DESCRIPTION OF THE TASK: Print every one of the entries below again, word for word and line by line.

DATA LINES:
◇ ◇ ◇ ◇ ◇ ◇ ◇

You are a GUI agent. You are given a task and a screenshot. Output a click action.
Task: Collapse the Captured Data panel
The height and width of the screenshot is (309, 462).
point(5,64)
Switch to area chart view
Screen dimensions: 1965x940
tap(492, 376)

◇ ◇ ◇ ◇ ◇ ◇ ◇

FULL ANSWER:
You are a GUI agent. You are given a task and a screenshot. Output a click action.
Task: Collapse the Captured Data panel
The height and width of the screenshot is (309, 462).
point(5,64)
Switch to area chart view
Screen dimensions: 1965x940
tap(492, 376)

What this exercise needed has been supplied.